* **WORK TO COMPLETE**
A – In the Warren v. Susman case summary, for what price were the mules sold at public outcry in Washington?
B – Reproduce everything in the Warren v. Susman case summary from "Appeal from Superior" down to "of the property.".

* **EXCERPT TO READ**
════════

Warren v. Susman

Decision Date24 March 1915
Docket Number175.
PartiesWARREN ET UX. v. SUSMAN ET AL.
CourtNorth Carolina Supreme Court

Appeal from Superior Court, Pamlico County; Peebles, Judge.

Action by G. W. Warren and wife against B. L. Susman and others. From a judgment for plaintiffs, defendants appeal. Affirmed.

Where a mortgagee brought in the property at foreclosure for less than its value, the mortgagor may either have the sale set aside or recover the difference between the foreclosure price and the value of the property.

This action was brought to recover the value of certain mules and land sold by defendant, the Washington Horse Exchange Company, under a mortgage given by the defendant to it. There is a power of sale in the mortgage, but it is restricted to the land. It was executed to secure $500, the price of the two mules, for which two notes of $250 each were given on March 9, 1910, one payable November 1, 1910, and the other on November 1, 1911. The transaction took place in Pamlico county where the land is situated and where the mortgage was registered. Plaintiff changed his residence to Carteret county and carried the mules with him. They were seized by the defendant, the mortgagee, carried to Washington, Beaufort county, N. C., and there sold at public outcry for $225. The land was afterwards sold in Pamlico in like manner and bought by the defendant, the mortgagee, through an agent, for $325. The jury returned the following verdict:

"1. What was the value of the mules described in the complaint at the time the said mules were taken into the possession of the defendant, Susman, and the Washington Horse Exchange Company? Answer: $500.00.

2. What is the highest fair hiring or rental value of said mules? Answer: $50.00 per year.

3. What was the value of the lands described in the complaint at the time the same was taken into the possession of the defendants? Answer: $800.00.

4. What is the highest rental value of said lands since the defendants took the same into their possession? Answer $25.00 per year.

════════

* **SUPPLIED INFORMATION**
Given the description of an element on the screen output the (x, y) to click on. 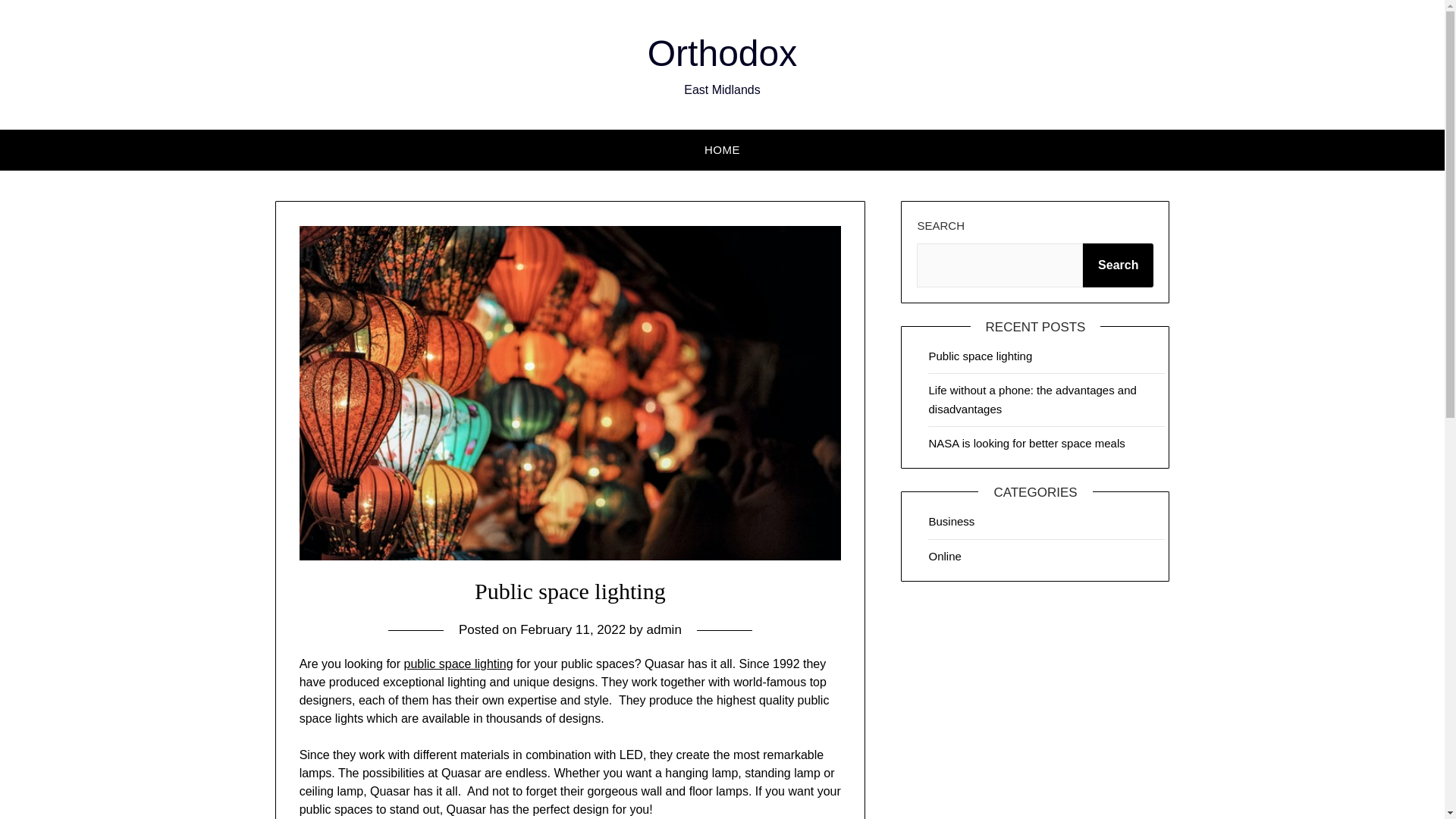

════════

* **TASK-BY-TASK SOLUTIONS**
A – $225

B –
Appeal from Superior Court, Pamlico County; Peebles, Judge.

Action by G. W. Warren and wife against B. L. Susman and others. From a judgment for plaintiffs, defendants appeal. Affirmed.

Where a mortgagee brought in the property at foreclosure for less than its value, the mortgagor may either have the sale set aside or recover the difference between the foreclosure price and the value of the property.